I formed small pinch pots from the clay by taking balls of it and pinching out the shape of the pots. Small cracks that formed while shaping were simply mended by wetting and smoothing over. Several pots were made this way. They were then left to dry completely next to the fire until they were completely dry.
To fire the pot, it was placed upside down in the hot coals and covered with sticks in a tipi fashion. The wood both acts as fuel and protects the pot from sudden changes in temperatures such as those caused by sudden winds. When the fire was burning well, I increased the temperature of the fire by fanning it with a fan palm frond. The pot glowed red hot amongst the coals and so was fired to a sufficient temperature. After waiting overnight, the pot was retrieved from the ashes and struck with a stick. The pot gave a clear ringing sound indicating it was strong and had no cracks (hollow sounds indicate the opposite). Now I had a small bowl to carry water in.
A larger pot was then made from the same clay. This time the walls of the pot were built up using the coil technique where long rolls of clay were rolled and then squashed onto previous layers. The last layer was pinched outwards to form a pot lip. A lid was made for the pot by making a flat disk of clay with a small handle for lifting. When dried the pot was then fired as before but in a larger pit outside the hut. Again, the pot was covered with wood protecting it from sudden breezes that might cool or heat the pot suddenly, possibly causing cracks. The firing went well and the pot sounded strong when struck.
The pot was then placed on 3 rocks and a fire lit underneath. It took close to 30 minutes to boil this way with lots of sticks. But it did eventually come to the boil. I then made a stove inside the hut. The fire pit was dug and extended into a trench, sticks laid over the entrance and mud mixed from the excavated dirt was then used to form the walls of the stove over the trench. The stove was about 30 cm internal diameter but came in to about 20 cm. Three raised lumps were made on the top of the stove to hold the pot above.
Then the stove was fired. Note that wood can be placed over the entrance of the stove at ground level and lit in a hob firebox like configuration. The flames then get sucked down and then up into the stove. I show this because it’s an easy way to manage the fire without making it too big which might burn the thatch.

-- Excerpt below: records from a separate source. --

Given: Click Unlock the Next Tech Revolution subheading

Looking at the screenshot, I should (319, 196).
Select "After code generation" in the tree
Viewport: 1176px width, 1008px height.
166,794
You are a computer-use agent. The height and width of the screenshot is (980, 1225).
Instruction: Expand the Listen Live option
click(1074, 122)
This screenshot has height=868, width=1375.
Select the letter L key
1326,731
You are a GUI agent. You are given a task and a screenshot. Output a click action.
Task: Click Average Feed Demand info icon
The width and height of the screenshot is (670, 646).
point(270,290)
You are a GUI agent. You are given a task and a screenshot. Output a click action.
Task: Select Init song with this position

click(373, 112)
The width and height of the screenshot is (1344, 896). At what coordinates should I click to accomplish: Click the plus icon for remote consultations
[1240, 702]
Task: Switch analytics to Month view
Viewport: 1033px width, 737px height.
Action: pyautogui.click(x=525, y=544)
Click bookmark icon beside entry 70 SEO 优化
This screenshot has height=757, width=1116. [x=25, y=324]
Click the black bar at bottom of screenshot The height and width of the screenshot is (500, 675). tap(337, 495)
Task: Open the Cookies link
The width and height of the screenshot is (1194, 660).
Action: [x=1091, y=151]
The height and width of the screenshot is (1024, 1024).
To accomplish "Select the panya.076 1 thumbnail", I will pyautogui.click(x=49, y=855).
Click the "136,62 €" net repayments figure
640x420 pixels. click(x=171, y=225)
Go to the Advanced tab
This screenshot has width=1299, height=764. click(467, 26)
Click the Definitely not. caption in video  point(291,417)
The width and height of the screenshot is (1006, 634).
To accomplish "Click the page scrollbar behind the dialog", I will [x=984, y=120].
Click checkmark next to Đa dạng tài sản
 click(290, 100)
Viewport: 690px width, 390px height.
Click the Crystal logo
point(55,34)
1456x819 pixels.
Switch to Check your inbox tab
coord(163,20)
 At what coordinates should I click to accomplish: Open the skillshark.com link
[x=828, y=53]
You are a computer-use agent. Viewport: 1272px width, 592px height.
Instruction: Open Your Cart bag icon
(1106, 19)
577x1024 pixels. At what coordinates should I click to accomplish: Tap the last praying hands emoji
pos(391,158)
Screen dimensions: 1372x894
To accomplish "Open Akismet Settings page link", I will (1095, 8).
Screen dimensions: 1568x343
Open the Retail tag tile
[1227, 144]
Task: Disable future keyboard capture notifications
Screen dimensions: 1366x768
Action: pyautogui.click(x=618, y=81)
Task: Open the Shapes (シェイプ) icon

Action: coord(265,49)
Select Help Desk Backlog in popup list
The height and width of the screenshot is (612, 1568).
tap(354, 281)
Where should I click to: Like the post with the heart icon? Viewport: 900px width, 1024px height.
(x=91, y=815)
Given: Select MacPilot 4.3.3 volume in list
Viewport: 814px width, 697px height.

When the pot is on the stove, it’s easier just to put sticks straight into the top of the stove between its open top and the sides of the pot. If over stacked with wood, wood gas is produced burning in a second fireball above the stove. It’s best just to keep the flames big enough to surround the pot (to reduce fire hazards). The pot was quicker to come to the boil than over a three stone fire.
The clay here in the new place is good, it didn’t take me long to make pottery here. Notably this clay doesn’t seem to need grog or temper added to it to prevent it from cracking. I think this is due to tiny specs of mica that weren’t present in the clay from my old area. The clay seems stronger and there also seems to be much more of it everywhere. The pot boiled after a while of tending, in future I’ll probably make thinner walled pots so that they boil quicker. The stove was useful for boiling the pot. It also seems to reduce the amount of smoke in the hut and increase the life of the coals in the base so that the fire could be re stoked at a later time."